Your objective
Scan the entries below for the word "Toggle", then copy each line that holds it.

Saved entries

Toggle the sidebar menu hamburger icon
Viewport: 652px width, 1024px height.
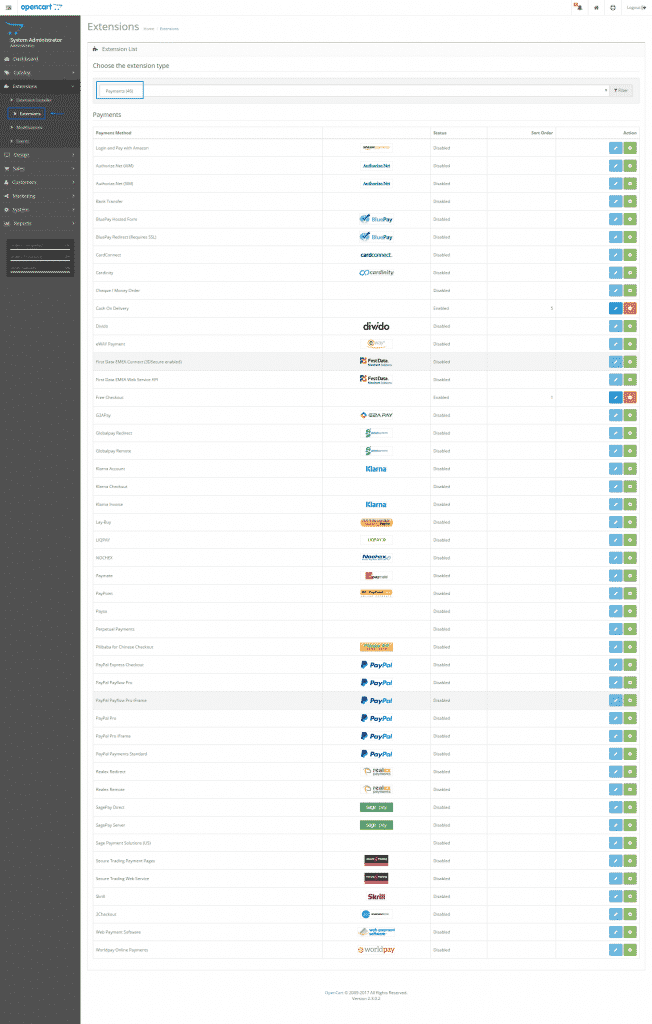8,7
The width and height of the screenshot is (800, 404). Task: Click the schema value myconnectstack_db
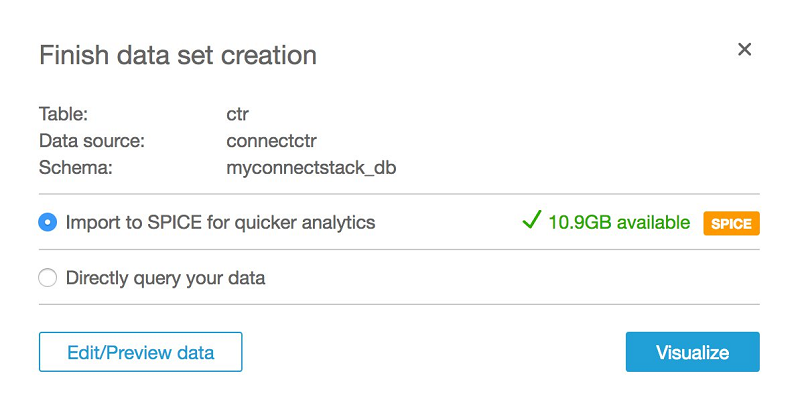(x=311, y=168)
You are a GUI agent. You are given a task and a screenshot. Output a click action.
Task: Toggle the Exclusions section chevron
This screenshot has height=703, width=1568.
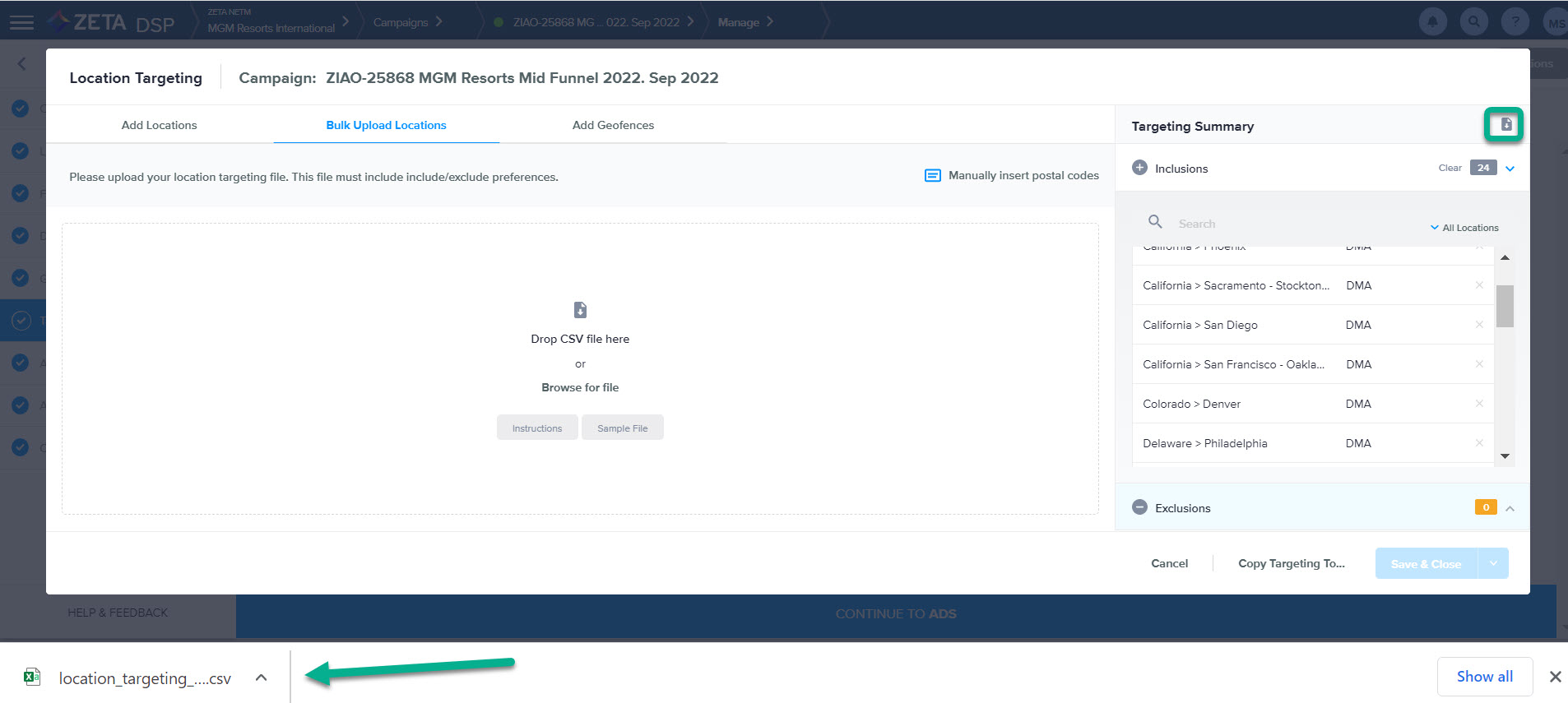(x=1510, y=508)
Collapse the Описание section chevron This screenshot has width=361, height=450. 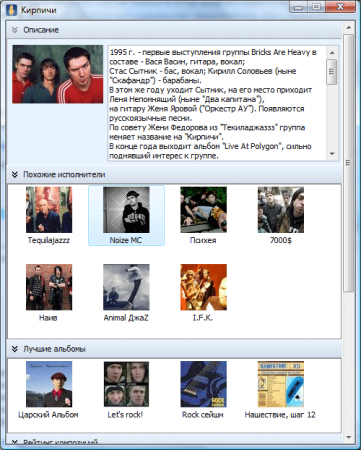[15, 30]
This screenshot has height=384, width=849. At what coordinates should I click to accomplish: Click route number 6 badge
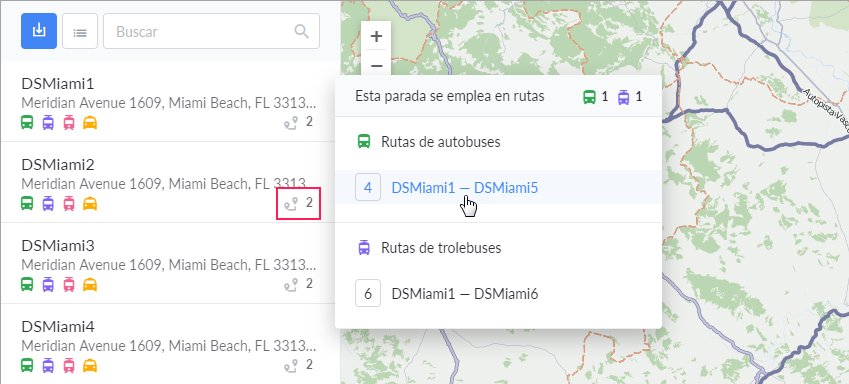368,294
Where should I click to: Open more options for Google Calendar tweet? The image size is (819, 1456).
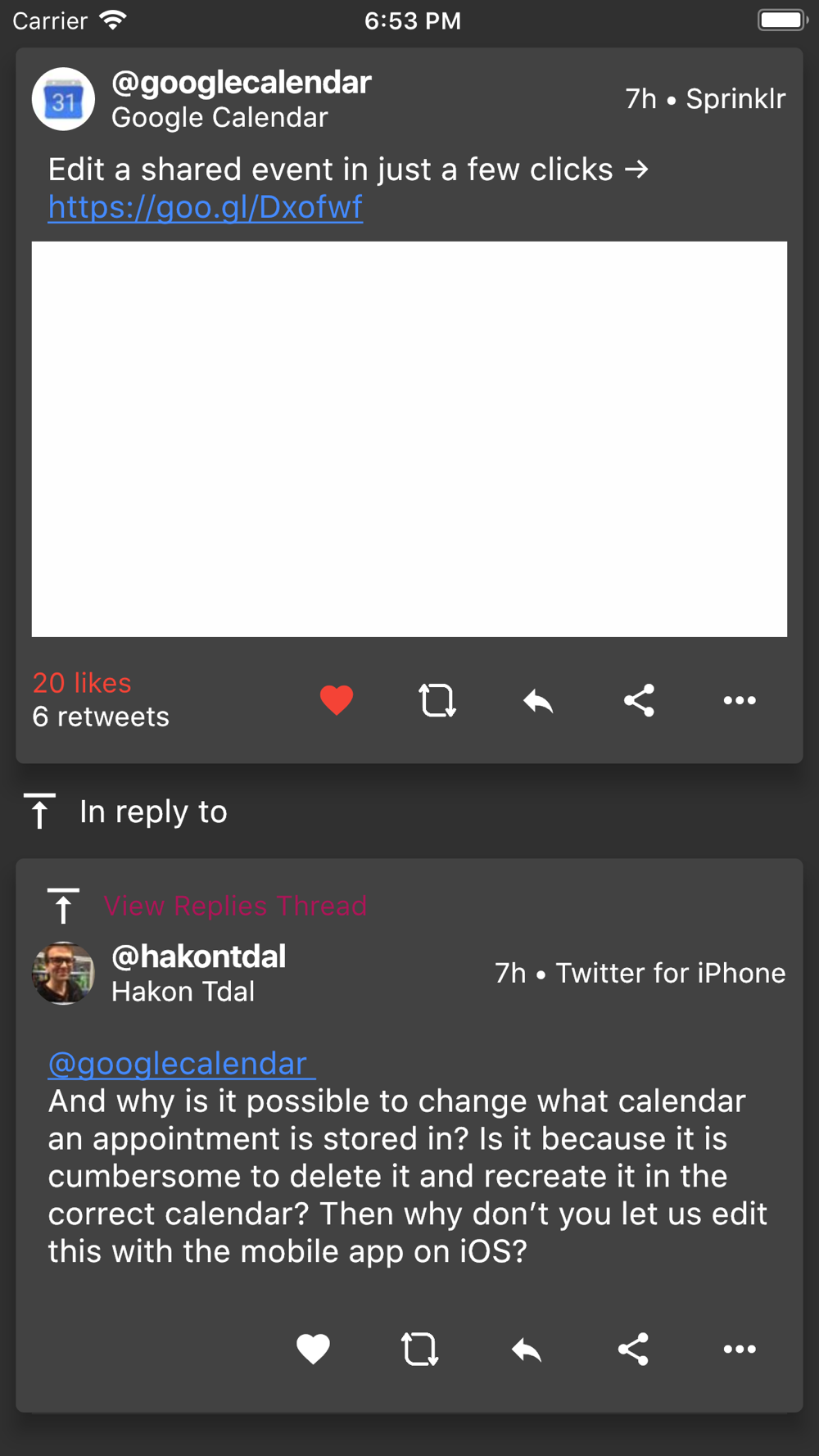tap(740, 700)
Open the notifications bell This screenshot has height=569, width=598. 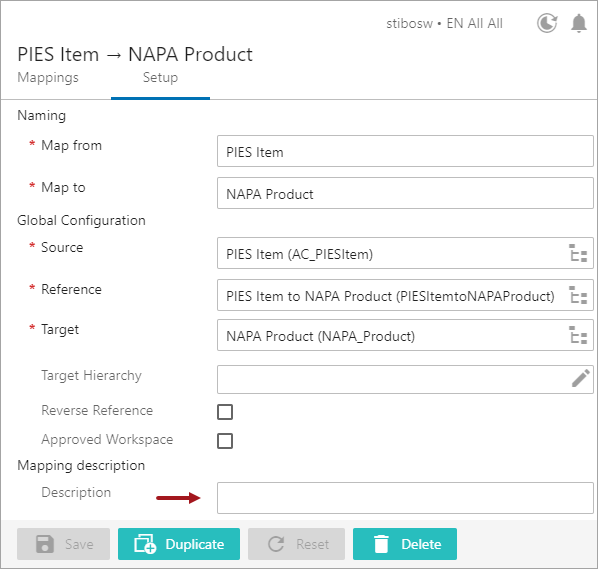point(579,23)
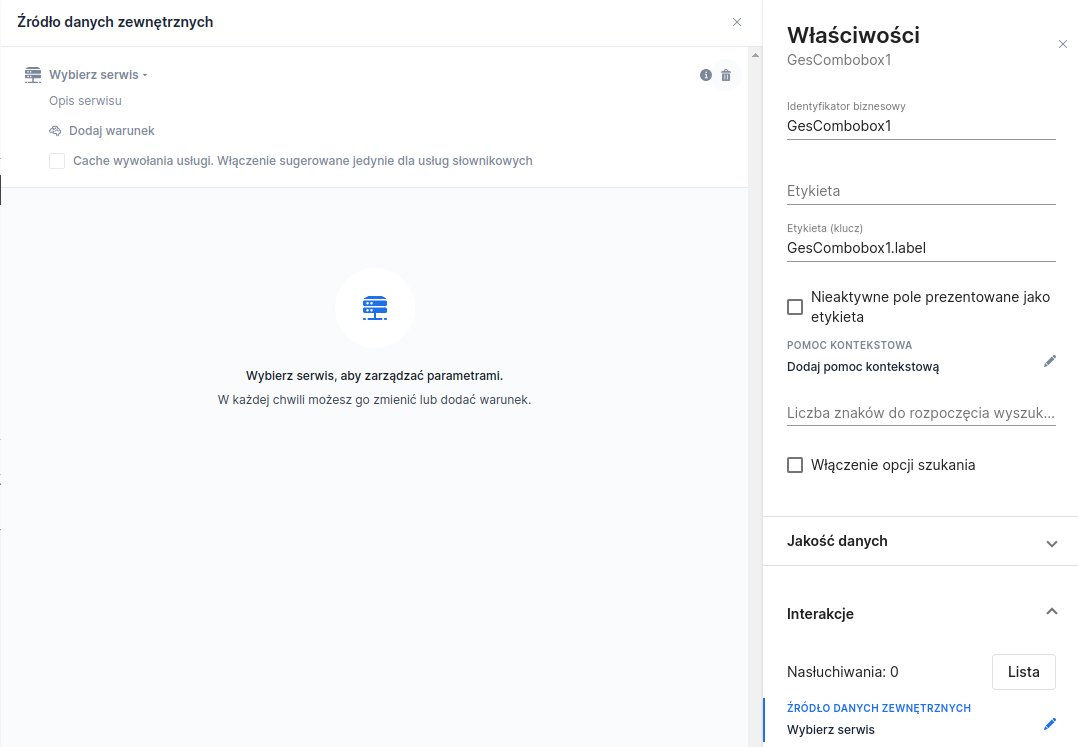Delete the service with trash icon

(726, 75)
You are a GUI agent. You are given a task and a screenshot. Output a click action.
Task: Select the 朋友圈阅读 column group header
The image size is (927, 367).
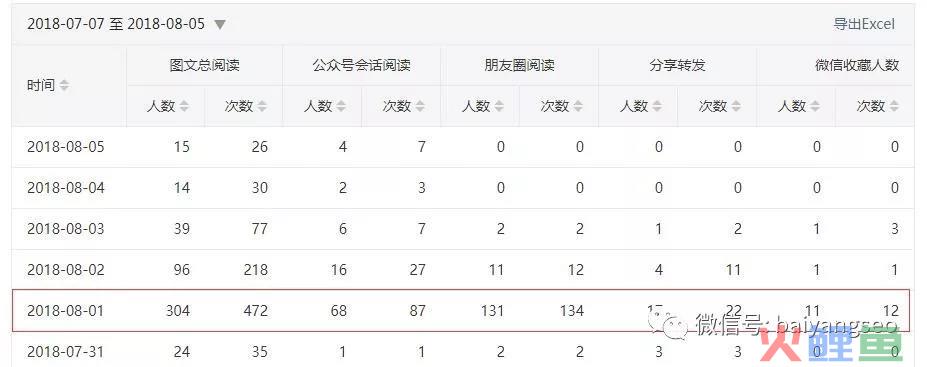[x=520, y=65]
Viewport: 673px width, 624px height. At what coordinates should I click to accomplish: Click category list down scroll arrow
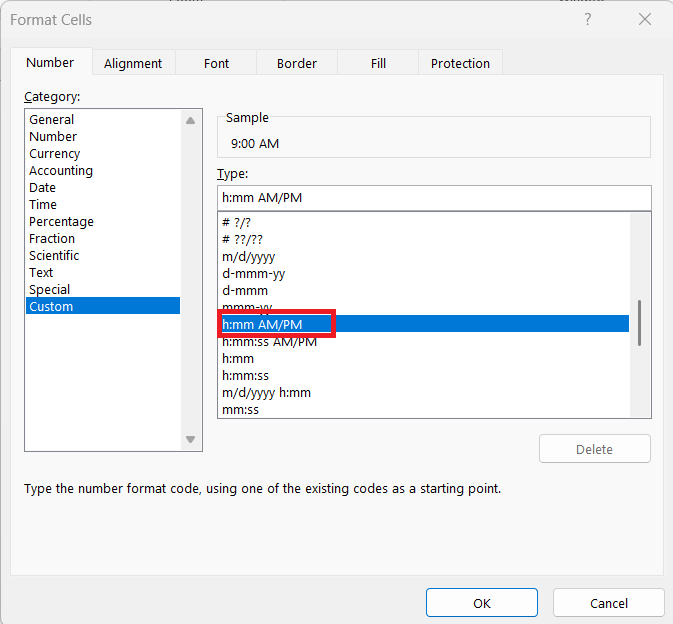(x=191, y=439)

Completed task
Toggle the sidebar menu hamburger icon
Task: Toggle the Exclusions section chevron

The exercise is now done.